• [Brief]: I would like you to print all the records below exactly as they are.

• [Data excerpts]:
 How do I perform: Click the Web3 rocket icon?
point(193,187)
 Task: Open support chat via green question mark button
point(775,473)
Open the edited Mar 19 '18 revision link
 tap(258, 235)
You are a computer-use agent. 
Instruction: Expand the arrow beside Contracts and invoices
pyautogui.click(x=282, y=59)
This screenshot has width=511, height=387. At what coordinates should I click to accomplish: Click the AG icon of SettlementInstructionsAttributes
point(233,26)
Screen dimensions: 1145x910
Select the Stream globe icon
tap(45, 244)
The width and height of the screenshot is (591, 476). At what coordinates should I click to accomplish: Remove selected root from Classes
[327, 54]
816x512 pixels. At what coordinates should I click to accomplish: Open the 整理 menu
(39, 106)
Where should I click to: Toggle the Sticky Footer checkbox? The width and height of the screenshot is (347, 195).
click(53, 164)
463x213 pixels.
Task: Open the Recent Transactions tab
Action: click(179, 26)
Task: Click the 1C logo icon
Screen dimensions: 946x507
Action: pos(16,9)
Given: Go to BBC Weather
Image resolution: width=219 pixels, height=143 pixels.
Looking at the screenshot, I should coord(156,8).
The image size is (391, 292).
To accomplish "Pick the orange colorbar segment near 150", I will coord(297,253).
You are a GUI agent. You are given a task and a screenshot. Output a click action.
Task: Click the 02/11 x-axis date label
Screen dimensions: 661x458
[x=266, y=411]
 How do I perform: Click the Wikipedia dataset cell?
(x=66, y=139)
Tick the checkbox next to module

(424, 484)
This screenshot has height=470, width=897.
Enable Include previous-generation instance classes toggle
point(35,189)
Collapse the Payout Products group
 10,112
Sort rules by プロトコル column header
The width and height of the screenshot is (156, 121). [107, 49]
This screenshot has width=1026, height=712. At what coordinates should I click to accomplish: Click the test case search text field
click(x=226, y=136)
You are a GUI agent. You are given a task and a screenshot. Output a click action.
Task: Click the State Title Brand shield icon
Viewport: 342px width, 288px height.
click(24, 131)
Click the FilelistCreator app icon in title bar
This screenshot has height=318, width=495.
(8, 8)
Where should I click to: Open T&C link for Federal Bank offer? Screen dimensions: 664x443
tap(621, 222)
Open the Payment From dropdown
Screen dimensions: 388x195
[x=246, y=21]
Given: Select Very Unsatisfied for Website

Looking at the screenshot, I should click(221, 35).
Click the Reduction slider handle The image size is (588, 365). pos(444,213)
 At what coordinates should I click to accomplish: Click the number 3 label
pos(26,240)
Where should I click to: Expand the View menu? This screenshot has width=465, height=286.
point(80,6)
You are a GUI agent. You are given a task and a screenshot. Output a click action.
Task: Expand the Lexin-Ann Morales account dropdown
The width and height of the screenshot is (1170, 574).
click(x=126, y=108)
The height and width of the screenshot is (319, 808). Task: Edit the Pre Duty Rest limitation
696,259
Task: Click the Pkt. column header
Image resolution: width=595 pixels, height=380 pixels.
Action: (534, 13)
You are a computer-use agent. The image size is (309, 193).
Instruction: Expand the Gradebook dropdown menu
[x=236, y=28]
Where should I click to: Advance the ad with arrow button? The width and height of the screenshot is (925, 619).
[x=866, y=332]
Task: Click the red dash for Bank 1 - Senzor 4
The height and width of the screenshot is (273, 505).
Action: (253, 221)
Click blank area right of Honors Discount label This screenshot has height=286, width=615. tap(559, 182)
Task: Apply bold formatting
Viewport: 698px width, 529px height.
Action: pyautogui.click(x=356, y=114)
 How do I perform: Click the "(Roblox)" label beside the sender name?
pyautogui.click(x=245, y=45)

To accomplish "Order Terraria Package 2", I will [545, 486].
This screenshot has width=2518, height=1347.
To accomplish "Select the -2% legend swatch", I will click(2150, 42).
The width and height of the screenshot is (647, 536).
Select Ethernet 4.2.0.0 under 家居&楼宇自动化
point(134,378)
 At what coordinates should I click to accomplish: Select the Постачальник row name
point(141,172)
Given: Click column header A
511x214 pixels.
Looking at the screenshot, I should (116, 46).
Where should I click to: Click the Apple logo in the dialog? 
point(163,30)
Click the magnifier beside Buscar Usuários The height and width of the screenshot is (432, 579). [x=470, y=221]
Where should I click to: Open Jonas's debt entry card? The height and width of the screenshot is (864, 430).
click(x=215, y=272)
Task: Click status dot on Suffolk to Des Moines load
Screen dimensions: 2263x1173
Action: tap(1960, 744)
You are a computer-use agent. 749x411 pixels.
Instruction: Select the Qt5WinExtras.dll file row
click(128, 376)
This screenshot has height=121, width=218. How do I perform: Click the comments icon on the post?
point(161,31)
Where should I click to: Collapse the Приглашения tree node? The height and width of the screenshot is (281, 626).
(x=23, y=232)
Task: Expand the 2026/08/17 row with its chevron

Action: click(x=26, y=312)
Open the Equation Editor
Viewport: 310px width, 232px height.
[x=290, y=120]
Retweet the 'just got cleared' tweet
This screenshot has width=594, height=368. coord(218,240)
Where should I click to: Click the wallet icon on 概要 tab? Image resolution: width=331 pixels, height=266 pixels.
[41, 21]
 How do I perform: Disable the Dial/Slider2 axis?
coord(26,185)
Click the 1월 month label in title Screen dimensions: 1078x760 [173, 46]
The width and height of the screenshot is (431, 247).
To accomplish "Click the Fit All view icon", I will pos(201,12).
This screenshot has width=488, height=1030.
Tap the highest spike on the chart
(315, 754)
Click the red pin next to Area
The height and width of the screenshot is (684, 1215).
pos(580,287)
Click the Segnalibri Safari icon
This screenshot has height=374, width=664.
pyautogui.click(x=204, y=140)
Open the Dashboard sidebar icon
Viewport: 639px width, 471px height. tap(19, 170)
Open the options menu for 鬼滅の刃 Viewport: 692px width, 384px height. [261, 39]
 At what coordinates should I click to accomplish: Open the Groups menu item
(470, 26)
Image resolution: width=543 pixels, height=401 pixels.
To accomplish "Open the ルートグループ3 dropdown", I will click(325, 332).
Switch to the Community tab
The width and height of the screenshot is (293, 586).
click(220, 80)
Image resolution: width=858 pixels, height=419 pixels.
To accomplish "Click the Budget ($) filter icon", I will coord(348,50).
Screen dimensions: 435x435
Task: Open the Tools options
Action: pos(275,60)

• [Result of the task]:
 How do I perform: Click the Web3 rocket icon?
point(193,187)
 Task: Open support chat via green question mark button
point(775,473)
Open the edited Mar 19 '18 revision link
 tap(258, 235)
You are a computer-use agent. 
Instruction: Expand the arrow beside Contracts and invoices
pyautogui.click(x=282, y=59)
This screenshot has width=511, height=387. At what coordinates should I click to accomplish: Click the AG icon of SettlementInstructionsAttributes
point(233,26)
Screen dimensions: 1145x910
Select the Stream globe icon
tap(45, 244)
The width and height of the screenshot is (591, 476). At what coordinates should I click to accomplish: Remove selected root from Classes
[327, 54]
816x512 pixels. At what coordinates should I click to accomplish: Open the 整理 menu
(39, 106)
Where should I click to: Toggle the Sticky Footer checkbox? The width and height of the screenshot is (347, 195).
click(53, 164)
463x213 pixels.
Task: Open the Recent Transactions tab
Action: click(179, 26)
Task: Click the 1C logo icon
Screen dimensions: 946x507
Action: pos(16,9)
Given: Go to BBC Weather
Image resolution: width=219 pixels, height=143 pixels.
Looking at the screenshot, I should coord(156,8).
The image size is (391, 292).
To accomplish "Pick the orange colorbar segment near 150", I will coord(297,253).
You are a GUI agent. You are given a task and a screenshot. Output a click action.
Task: Click the 02/11 x-axis date label
Screen dimensions: 661x458
[x=266, y=411]
 How do I perform: Click the Wikipedia dataset cell?
(x=66, y=139)
Tick the checkbox next to module

(424, 484)
This screenshot has height=470, width=897.
Enable Include previous-generation instance classes toggle
point(35,189)
Collapse the Payout Products group
 10,112
Sort rules by プロトコル column header
The width and height of the screenshot is (156, 121). [107, 49]
This screenshot has width=1026, height=712. At what coordinates should I click to accomplish: Click the test case search text field
click(x=226, y=136)
You are a GUI agent. You are given a task and a screenshot. Output a click action.
Task: Click the State Title Brand shield icon
Viewport: 342px width, 288px height.
click(24, 131)
Click the FilelistCreator app icon in title bar
This screenshot has height=318, width=495.
(8, 8)
Where should I click to: Open T&C link for Federal Bank offer? Screen dimensions: 664x443
tap(621, 222)
Open the Payment From dropdown
Screen dimensions: 388x195
[x=246, y=21]
Given: Select Very Unsatisfied for Website

Looking at the screenshot, I should click(221, 35).
Click the Reduction slider handle The image size is (588, 365). pos(444,213)
 At what coordinates should I click to accomplish: Click the number 3 label
pos(26,240)
Where should I click to: Expand the View menu? This screenshot has width=465, height=286.
point(80,6)
You are a GUI agent. You are given a task and a screenshot. Output a click action.
Task: Expand the Lexin-Ann Morales account dropdown
The width and height of the screenshot is (1170, 574).
click(x=126, y=108)
The height and width of the screenshot is (319, 808). Task: Edit the Pre Duty Rest limitation
696,259
Task: Click the Pkt. column header
Image resolution: width=595 pixels, height=380 pixels.
Action: (534, 13)
You are a computer-use agent. The image size is (309, 193).
Instruction: Expand the Gradebook dropdown menu
[x=236, y=28]
Where should I click to: Advance the ad with arrow button? The width and height of the screenshot is (925, 619).
[x=866, y=332]
Task: Click the red dash for Bank 1 - Senzor 4
The height and width of the screenshot is (273, 505).
Action: (253, 221)
Click blank area right of Honors Discount label This screenshot has height=286, width=615. tap(559, 182)
Task: Apply bold formatting
Viewport: 698px width, 529px height.
Action: pyautogui.click(x=356, y=114)
 How do I perform: Click the "(Roblox)" label beside the sender name?
pyautogui.click(x=245, y=45)

To accomplish "Order Terraria Package 2", I will [545, 486].
This screenshot has width=2518, height=1347.
To accomplish "Select the -2% legend swatch", I will click(2150, 42).
The width and height of the screenshot is (647, 536).
Select Ethernet 4.2.0.0 under 家居&楼宇自动化
point(134,378)
 At what coordinates should I click to accomplish: Select the Постачальник row name
point(141,172)
Given: Click column header A
511x214 pixels.
Looking at the screenshot, I should (116, 46).
Where should I click to: Click the Apple logo in the dialog? 
point(163,30)
Click the magnifier beside Buscar Usuários The height and width of the screenshot is (432, 579). [x=470, y=221]
Where should I click to: Open Jonas's debt entry card? The height and width of the screenshot is (864, 430).
click(x=215, y=272)
Task: Click status dot on Suffolk to Des Moines load
Screen dimensions: 2263x1173
Action: tap(1960, 744)
You are a computer-use agent. 749x411 pixels.
Instruction: Select the Qt5WinExtras.dll file row
click(128, 376)
This screenshot has height=121, width=218. How do I perform: Click the comments icon on the post?
point(161,31)
Where should I click to: Collapse the Приглашения tree node? The height and width of the screenshot is (281, 626).
(x=23, y=232)
Task: Expand the 2026/08/17 row with its chevron

Action: click(x=26, y=312)
Open the Equation Editor
Viewport: 310px width, 232px height.
[x=290, y=120]
Retweet the 'just got cleared' tweet
This screenshot has width=594, height=368. coord(218,240)
Where should I click to: Click the wallet icon on 概要 tab? Image resolution: width=331 pixels, height=266 pixels.
[41, 21]
 How do I perform: Disable the Dial/Slider2 axis?
coord(26,185)
Click the 1월 month label in title Screen dimensions: 1078x760 [173, 46]
The width and height of the screenshot is (431, 247).
To accomplish "Click the Fit All view icon", I will pos(201,12).
This screenshot has width=488, height=1030.
Tap the highest spike on the chart
(315, 754)
Click the red pin next to Area
The height and width of the screenshot is (684, 1215).
pos(580,287)
Click the Segnalibri Safari icon
This screenshot has height=374, width=664.
pyautogui.click(x=204, y=140)
Open the Dashboard sidebar icon
Viewport: 639px width, 471px height. tap(19, 170)
Open the options menu for 鬼滅の刃 Viewport: 692px width, 384px height. [261, 39]
 At what coordinates should I click to accomplish: Open the Groups menu item
(470, 26)
Image resolution: width=543 pixels, height=401 pixels.
To accomplish "Open the ルートグループ3 dropdown", I will click(325, 332).
Switch to the Community tab
The width and height of the screenshot is (293, 586).
click(220, 80)
Image resolution: width=858 pixels, height=419 pixels.
To accomplish "Click the Budget ($) filter icon", I will coord(348,50).
Screen dimensions: 435x435
Task: Open the Tools options
Action: pos(275,60)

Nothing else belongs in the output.